Но, приходя в сознание на секунду, видела она рядом с постелью своей редкой красоты розы, думала, что видела их в бреду и видениях, и опять проваливалась в беспамятство.
Она никогда не любила розы, их царственную и пышную красоту, ей всегда были по душе скромные незатейливые цветочки лугов, и, видя розы, она словно вдыхала их тяжелый терпкий аромат, и он душил ее, и она кричала:
— Розы душат, уберите розы…
Но Марья Павловна думала, что она кричит в бреду, и розы оставались на столике подле постели, раскинувшись во всей своей величавой красоте.
Только Матрена понимала, что кричит в беспамятстве Наталья Дмитриевна, и потихоньку убирала с ее глаз великолепные пышные головки. Марья Павловна удивлялась, почему нет их, находила где-нибудь в дальней комнате и снова ставила подле кровати дочери…
Розы появлялись вновь и вновь, и можно было только дивиться, откуда зимой, в холод и стужу появляются они на столике возле больной.
Последняя ночь совершенно вымотала Наталью Дмитриевну.
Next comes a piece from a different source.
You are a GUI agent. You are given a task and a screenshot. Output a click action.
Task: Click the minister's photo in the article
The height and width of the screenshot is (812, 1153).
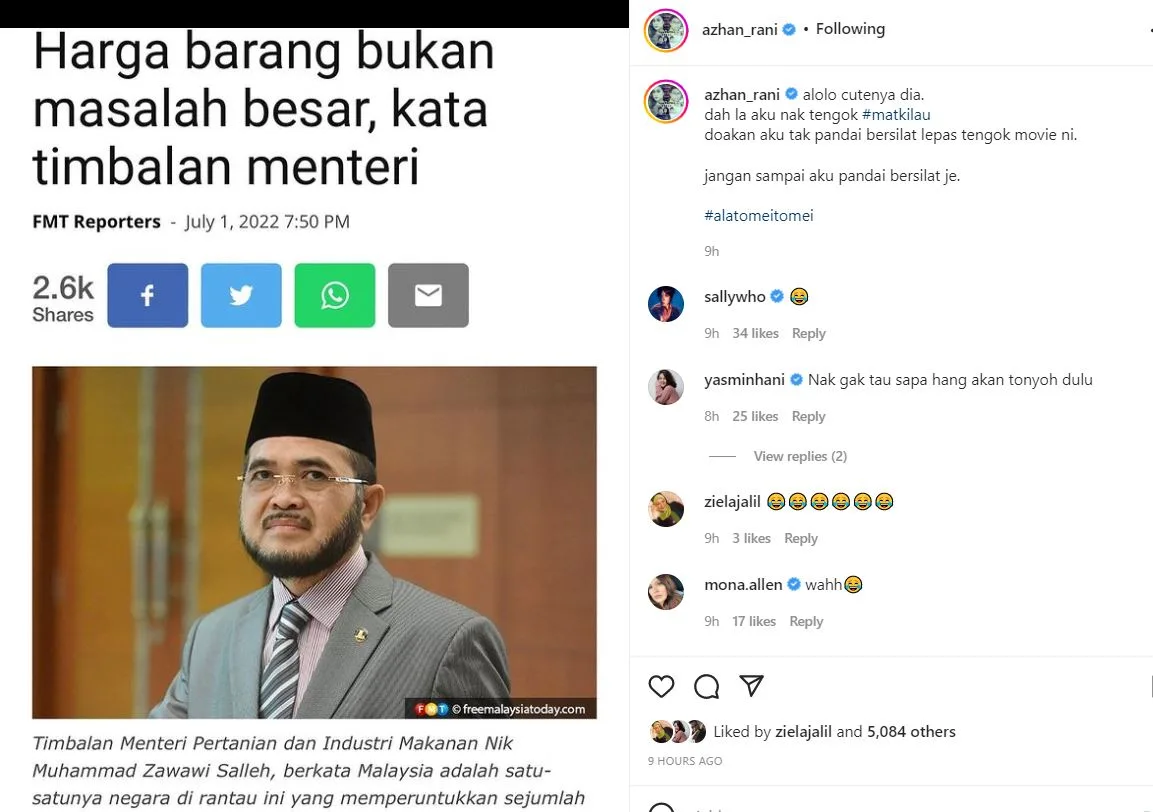314,543
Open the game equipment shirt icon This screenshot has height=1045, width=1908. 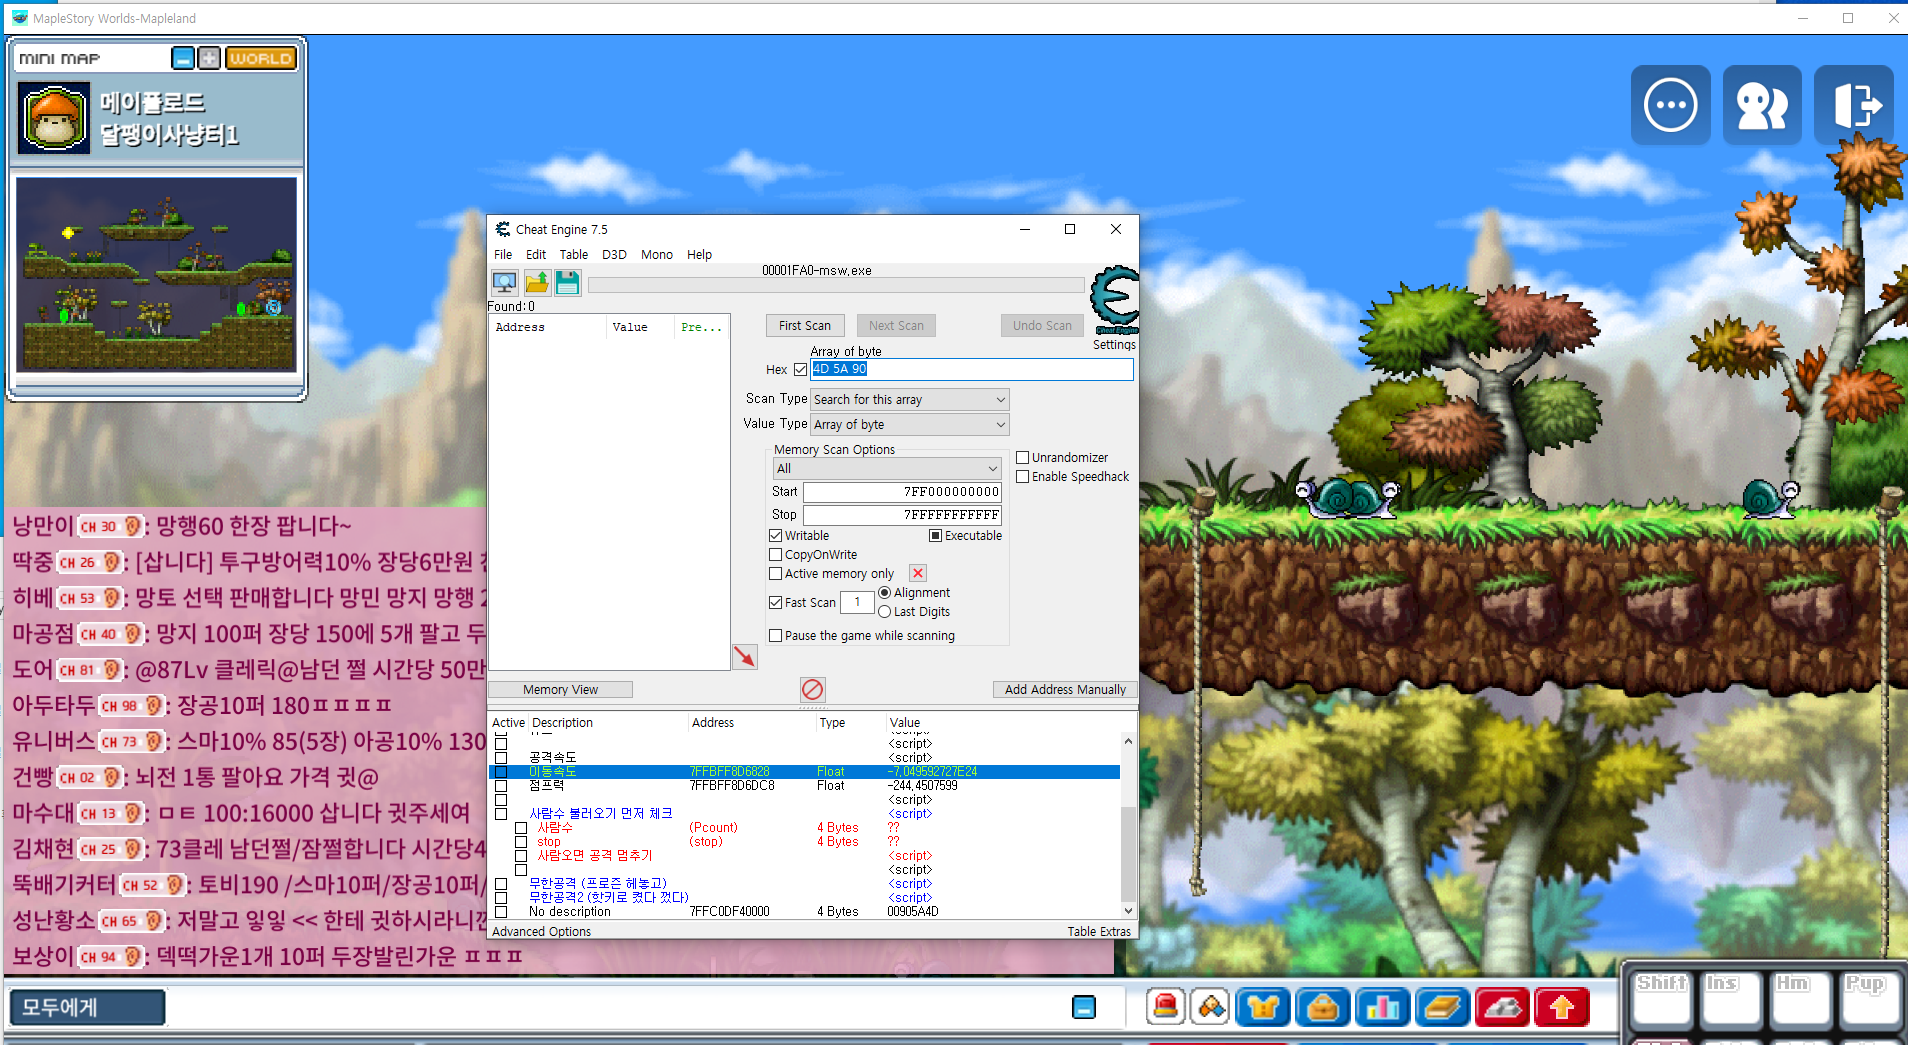coord(1262,1007)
Ей все казалось, что родной ее дядя Головин Евгений Александрович стоит подле нее, спокойно и методично снимает с нее живую кожу и бросает в костер, разожженный среди комнаты. Она кричала, металась по кровати, а кожа корчилась на дымных языках пламени, и коробилась, и сгорала, исходя дымными синими язычками пламени. И снова и снова Евгений Александрович на глазах ее превращался в страшное немыслимое животное со свиной мордой и корявыми копытами на ногах, казнил и казнил ее, сдирая с нее, еще живой, кожу…
Она так ослабела, что на другое утро едва могла открыть глаза. Но увидела родное лицо Матрены, почувствовала на лбу ее прохладную мягкую руку и облегченно вздохнула. Она была дома, и верная Матрена, ее Петровна, была рядом, а значит, все беды прошли и осталась только огромная слабость. Но жизнь внутри нее все разгоралась и разгоралась, и однажды, услышав тихонький стук в окошко, она подняла голову, увидела веточку голой вишенки, улыбнулась и заснула глубоким благодатным сном…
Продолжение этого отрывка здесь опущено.